[[ Dataset open ]]

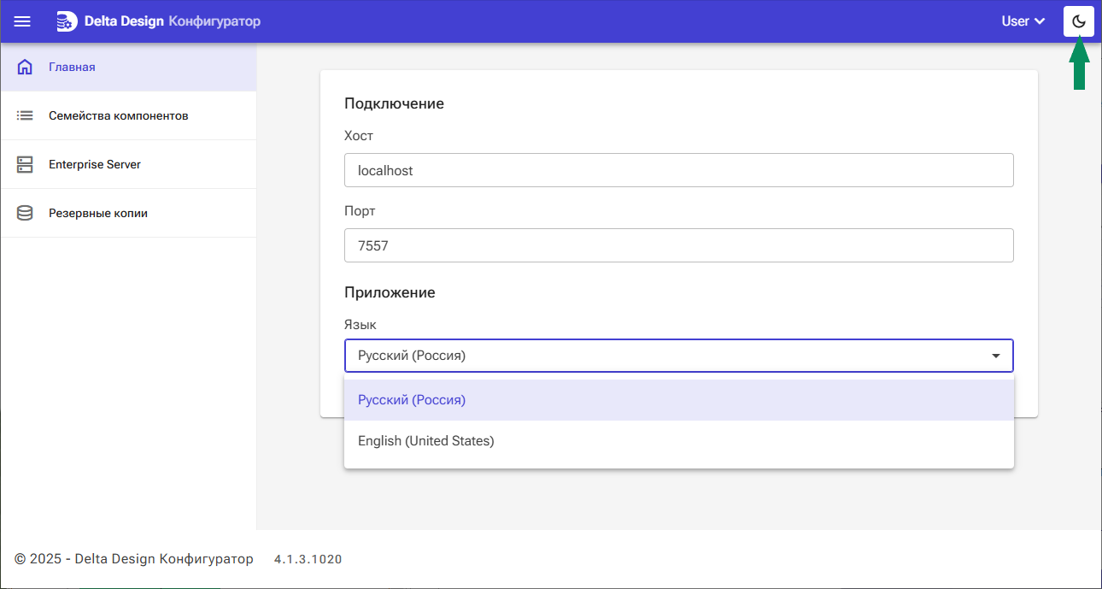Click the Delta Design logo icon
Image resolution: width=1102 pixels, height=589 pixels.
coord(66,21)
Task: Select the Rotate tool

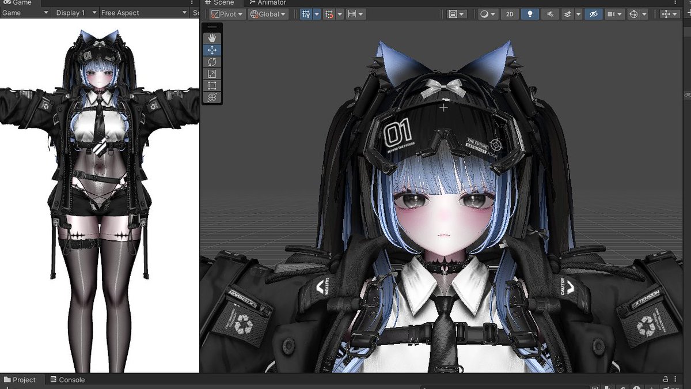Action: tap(212, 62)
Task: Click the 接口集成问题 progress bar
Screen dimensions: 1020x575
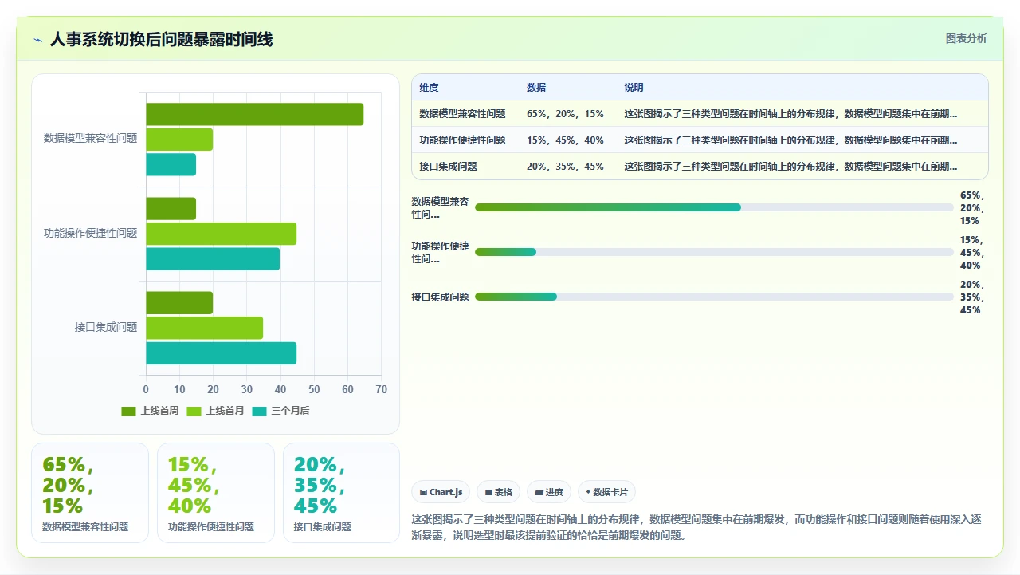Action: 714,297
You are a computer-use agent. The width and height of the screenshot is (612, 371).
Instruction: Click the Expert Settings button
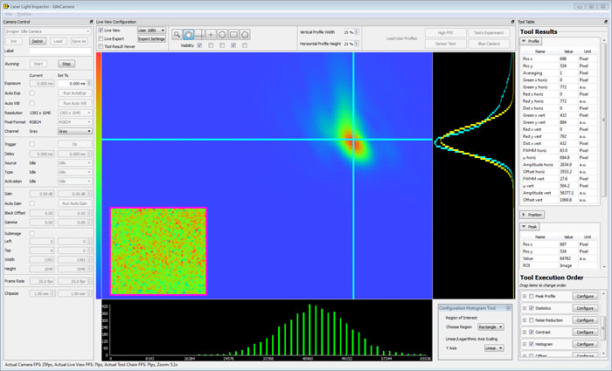pos(151,39)
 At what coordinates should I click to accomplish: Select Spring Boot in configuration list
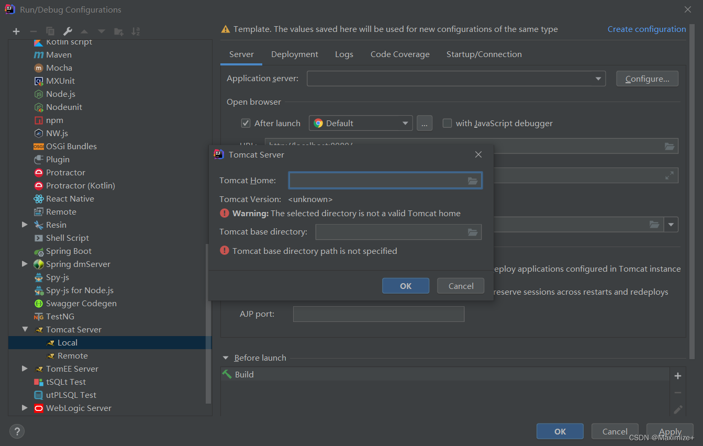tap(69, 251)
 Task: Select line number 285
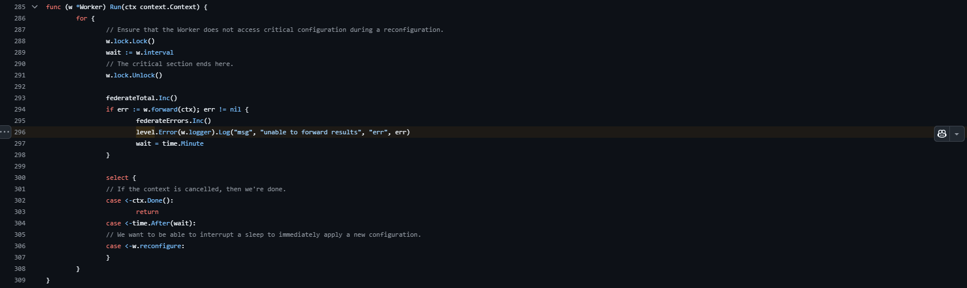pos(20,7)
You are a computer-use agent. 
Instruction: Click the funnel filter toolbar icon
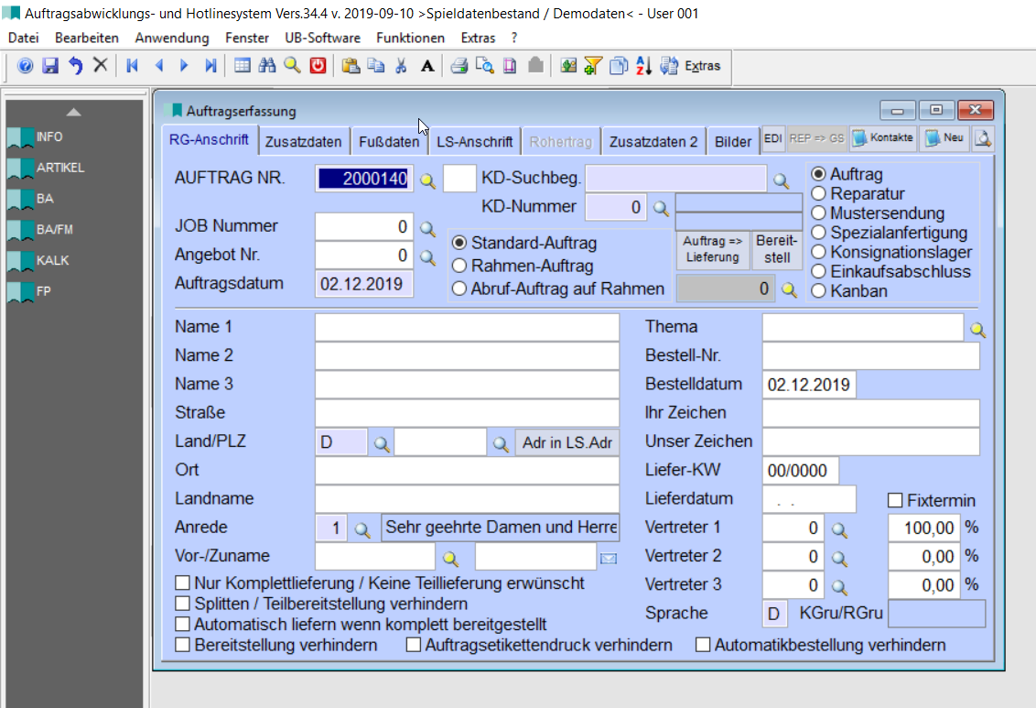[593, 66]
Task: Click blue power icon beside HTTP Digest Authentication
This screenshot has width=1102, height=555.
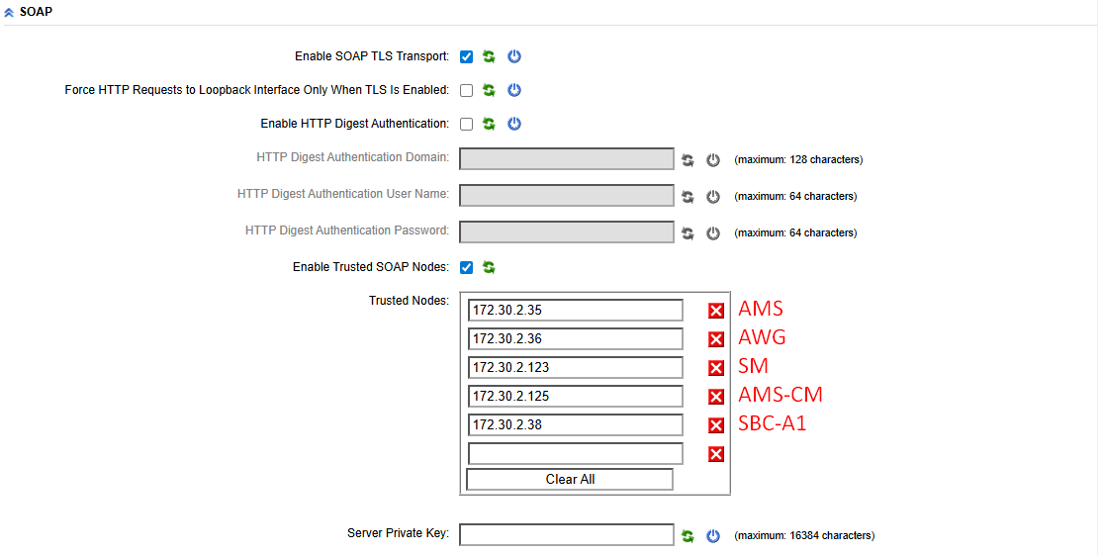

[[ Dataset closed ]]

▶ _Action item_:
Begin at the line that contains "Task: Click the 接口集成问题 progress bar" and transcribe exactly, and only, each line through the final line of the data above, both included; the pictures do not go in.

▶ _Response to this task_:
Task: Click the 接口集成问题 progress bar
Screen dimensions: 1020x575
Action: 714,297
You are a computer-use agent. The width and height of the screenshot is (612, 371).
Instruction: Click the Expert Settings button
pos(151,39)
 At what coordinates should I click to accomplish: Select Spring Boot in configuration list
tap(69, 251)
 Task: Select line number 285
pos(20,7)
You are a computer-use agent. 
Instruction: Click the funnel filter toolbar icon
[593, 66]
Task: Click blue power icon beside HTTP Digest Authentication
This screenshot has width=1102, height=555.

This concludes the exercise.